▶ _Exercise aim_: The output should consist solely of the lines running from the one that contains "Screen dimensions: 876x500" through the end of the records below, copied exactly.

---------- Records for this task

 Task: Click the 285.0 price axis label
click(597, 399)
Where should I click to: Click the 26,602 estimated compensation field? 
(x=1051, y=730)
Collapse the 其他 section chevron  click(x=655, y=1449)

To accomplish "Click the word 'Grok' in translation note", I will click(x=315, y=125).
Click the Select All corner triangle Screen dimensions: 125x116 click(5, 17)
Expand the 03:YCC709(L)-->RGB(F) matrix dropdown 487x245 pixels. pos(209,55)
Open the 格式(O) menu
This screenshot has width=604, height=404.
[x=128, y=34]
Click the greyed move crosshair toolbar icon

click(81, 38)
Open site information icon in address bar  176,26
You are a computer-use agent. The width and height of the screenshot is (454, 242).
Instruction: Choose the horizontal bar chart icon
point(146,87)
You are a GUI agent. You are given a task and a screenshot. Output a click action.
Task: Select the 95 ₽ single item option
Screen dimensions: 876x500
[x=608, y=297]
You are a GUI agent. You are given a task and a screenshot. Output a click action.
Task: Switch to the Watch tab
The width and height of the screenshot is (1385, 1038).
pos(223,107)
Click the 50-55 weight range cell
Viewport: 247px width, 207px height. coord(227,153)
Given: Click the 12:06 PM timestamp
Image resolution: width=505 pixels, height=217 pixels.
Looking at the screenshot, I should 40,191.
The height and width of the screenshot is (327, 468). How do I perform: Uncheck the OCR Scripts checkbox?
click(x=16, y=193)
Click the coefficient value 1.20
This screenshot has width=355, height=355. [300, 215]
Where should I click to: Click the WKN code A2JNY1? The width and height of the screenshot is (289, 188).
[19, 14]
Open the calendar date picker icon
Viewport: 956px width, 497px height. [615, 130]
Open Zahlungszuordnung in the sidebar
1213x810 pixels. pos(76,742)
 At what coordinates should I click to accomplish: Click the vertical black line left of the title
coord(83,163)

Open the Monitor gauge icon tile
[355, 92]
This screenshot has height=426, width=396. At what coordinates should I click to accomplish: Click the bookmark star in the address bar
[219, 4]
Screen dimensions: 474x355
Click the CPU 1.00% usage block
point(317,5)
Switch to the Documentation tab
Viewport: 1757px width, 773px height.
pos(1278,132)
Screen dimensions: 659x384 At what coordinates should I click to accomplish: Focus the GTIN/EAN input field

--------------------

▶ _Output of the task_:
Screen dimensions: 876x500
[x=608, y=297]
You are a GUI agent. You are given a task and a screenshot. Output a click action.
Task: Switch to the Watch tab
The width and height of the screenshot is (1385, 1038).
pos(223,107)
Click the 50-55 weight range cell
Viewport: 247px width, 207px height. coord(227,153)
Given: Click the 12:06 PM timestamp
Image resolution: width=505 pixels, height=217 pixels.
Looking at the screenshot, I should 40,191.
The height and width of the screenshot is (327, 468). How do I perform: Uncheck the OCR Scripts checkbox?
click(x=16, y=193)
Click the coefficient value 1.20
This screenshot has width=355, height=355. [300, 215]
Where should I click to: Click the WKN code A2JNY1? The width and height of the screenshot is (289, 188).
[19, 14]
Open the calendar date picker icon
Viewport: 956px width, 497px height. [615, 130]
Open Zahlungszuordnung in the sidebar
1213x810 pixels. pos(76,742)
 At what coordinates should I click to accomplish: Click the vertical black line left of the title
coord(83,163)

Open the Monitor gauge icon tile
[355, 92]
This screenshot has height=426, width=396. At what coordinates should I click to accomplish: Click the bookmark star in the address bar
[219, 4]
Screen dimensions: 474x355
Click the CPU 1.00% usage block
point(317,5)
Switch to the Documentation tab
Viewport: 1757px width, 773px height.
pos(1278,132)
Screen dimensions: 659x384 At what coordinates should I click to accomplish: Focus the GTIN/EAN input field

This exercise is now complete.